= Dansk Almennyttigt Boligselskab =

DAB (Dansk Almennyttigt Boligselskab) is a Danish non-profit public housing authority founded in 1942. In 2025 it merged with Lejerbo to become DAB-Lejerbo, the largest public housing body in the country.

==History==
Dansk Almennyttigt Boligselskab, later known by its initials as DAB, was founded in 1942 in response to the housing shortage in occupied Denmark. Politically independent, it was chartered as a limited liability company (aktieselskab) underwritten by 200,000 kroner in share capital. Its initial aim was to build family housing with garden access, and in the 1950s and 1960s it built many low-density housing developments. Director Erling Knudsen hired the architecture firm of Hoff & Windinge, who designed notable developments for DAB such as Søndergård Park in Bagsværd. With government support, it became integrated into the housing policy of the Danish welfare state. At its peak it administered 50,000 dwellings.

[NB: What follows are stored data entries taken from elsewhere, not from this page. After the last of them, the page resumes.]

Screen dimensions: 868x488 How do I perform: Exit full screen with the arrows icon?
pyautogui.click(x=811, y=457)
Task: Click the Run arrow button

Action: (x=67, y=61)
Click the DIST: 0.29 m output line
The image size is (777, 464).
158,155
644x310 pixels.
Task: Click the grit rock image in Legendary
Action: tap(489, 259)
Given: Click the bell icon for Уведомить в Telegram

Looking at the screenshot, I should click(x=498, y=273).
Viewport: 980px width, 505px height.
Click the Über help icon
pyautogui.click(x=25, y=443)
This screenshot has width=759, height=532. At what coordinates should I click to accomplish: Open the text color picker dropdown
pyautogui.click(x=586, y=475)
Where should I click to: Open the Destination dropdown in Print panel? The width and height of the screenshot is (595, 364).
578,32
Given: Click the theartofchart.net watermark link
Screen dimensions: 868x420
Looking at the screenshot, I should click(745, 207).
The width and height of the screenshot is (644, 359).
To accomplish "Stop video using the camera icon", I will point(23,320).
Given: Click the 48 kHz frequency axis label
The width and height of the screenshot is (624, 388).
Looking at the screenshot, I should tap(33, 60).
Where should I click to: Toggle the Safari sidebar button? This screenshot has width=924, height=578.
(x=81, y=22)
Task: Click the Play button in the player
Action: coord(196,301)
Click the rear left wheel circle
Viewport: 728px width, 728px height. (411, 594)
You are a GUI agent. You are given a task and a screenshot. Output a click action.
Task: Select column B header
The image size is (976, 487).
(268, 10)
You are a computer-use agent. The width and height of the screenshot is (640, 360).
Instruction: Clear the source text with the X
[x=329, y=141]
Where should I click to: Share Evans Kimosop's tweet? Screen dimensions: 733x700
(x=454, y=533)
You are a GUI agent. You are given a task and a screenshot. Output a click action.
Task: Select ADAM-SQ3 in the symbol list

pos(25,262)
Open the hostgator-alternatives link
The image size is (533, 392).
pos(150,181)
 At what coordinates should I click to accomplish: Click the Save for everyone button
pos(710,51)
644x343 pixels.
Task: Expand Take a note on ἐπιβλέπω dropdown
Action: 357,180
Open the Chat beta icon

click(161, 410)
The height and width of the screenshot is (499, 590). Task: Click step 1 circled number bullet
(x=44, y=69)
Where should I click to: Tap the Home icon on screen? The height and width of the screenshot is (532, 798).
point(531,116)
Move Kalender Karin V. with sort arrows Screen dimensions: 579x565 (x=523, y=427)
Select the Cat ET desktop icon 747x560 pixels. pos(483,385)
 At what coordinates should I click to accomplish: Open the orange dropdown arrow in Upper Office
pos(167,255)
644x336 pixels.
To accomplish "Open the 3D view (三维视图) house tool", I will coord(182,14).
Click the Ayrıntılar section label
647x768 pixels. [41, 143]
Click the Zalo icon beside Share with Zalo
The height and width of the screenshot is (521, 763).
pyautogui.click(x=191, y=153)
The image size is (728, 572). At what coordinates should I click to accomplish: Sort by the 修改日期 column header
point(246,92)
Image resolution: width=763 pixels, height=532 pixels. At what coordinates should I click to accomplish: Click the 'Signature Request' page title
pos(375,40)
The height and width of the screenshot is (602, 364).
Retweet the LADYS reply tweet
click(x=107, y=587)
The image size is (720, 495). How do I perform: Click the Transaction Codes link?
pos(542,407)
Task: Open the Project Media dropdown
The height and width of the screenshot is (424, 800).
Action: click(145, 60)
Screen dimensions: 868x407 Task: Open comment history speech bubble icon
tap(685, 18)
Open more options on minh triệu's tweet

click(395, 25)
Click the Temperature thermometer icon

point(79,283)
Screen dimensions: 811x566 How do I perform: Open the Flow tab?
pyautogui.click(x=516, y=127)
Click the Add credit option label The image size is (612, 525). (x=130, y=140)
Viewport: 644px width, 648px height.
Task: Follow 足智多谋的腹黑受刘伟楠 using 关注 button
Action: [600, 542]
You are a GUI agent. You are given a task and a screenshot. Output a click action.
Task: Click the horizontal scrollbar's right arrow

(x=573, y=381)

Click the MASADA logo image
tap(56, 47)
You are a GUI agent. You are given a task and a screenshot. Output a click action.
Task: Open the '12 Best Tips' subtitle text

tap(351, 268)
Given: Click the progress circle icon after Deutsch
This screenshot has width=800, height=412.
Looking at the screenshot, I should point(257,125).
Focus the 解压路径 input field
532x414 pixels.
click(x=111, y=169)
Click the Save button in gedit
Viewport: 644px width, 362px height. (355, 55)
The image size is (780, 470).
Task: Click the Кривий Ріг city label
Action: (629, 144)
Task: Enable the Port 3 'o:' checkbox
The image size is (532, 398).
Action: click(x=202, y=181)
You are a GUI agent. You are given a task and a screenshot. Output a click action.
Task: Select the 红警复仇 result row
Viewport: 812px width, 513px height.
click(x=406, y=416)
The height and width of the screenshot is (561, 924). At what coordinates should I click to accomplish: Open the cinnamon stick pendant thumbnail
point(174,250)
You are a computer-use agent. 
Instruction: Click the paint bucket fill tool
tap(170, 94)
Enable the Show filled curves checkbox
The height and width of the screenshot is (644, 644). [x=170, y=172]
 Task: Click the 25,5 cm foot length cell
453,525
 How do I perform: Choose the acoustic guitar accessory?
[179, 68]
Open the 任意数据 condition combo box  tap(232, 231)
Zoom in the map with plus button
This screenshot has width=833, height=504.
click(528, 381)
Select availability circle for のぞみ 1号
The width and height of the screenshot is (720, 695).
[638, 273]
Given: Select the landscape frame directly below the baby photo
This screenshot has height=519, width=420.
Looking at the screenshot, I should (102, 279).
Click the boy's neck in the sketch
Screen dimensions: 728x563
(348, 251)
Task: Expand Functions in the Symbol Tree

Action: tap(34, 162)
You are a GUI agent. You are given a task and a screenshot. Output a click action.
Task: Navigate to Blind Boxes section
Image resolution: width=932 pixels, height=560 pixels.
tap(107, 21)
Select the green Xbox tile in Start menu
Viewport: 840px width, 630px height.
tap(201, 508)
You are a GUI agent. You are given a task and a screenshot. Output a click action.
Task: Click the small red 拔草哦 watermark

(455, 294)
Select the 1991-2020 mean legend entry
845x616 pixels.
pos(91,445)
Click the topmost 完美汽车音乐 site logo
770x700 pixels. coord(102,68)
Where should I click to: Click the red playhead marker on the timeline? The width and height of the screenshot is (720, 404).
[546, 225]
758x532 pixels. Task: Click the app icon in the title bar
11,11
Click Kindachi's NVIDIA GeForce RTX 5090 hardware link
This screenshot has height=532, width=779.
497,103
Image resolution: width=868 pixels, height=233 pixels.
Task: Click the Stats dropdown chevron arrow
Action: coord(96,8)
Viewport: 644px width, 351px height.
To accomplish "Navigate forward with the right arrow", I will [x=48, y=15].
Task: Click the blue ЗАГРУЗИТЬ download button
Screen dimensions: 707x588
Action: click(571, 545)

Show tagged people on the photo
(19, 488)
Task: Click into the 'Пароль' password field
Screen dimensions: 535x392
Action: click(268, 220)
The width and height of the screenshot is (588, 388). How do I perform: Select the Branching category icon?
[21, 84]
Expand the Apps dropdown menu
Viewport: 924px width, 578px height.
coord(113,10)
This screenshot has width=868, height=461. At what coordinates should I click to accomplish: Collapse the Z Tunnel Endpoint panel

Effective 1 June 2025, DAB was merged with Lejerbo, another large public housing authority, whose origins, unlike DAB's, lay in the cooperative labour movement. The merged DAB-Lejerbo is the largest public housing body in Denmark, administering approximately 95,000 dwellings and more than 100 housing organisations in 75 of the 98 Danish municipalities. DAB-Lejerbo will initially have joint headquarters in Valby and in Frederiksberg.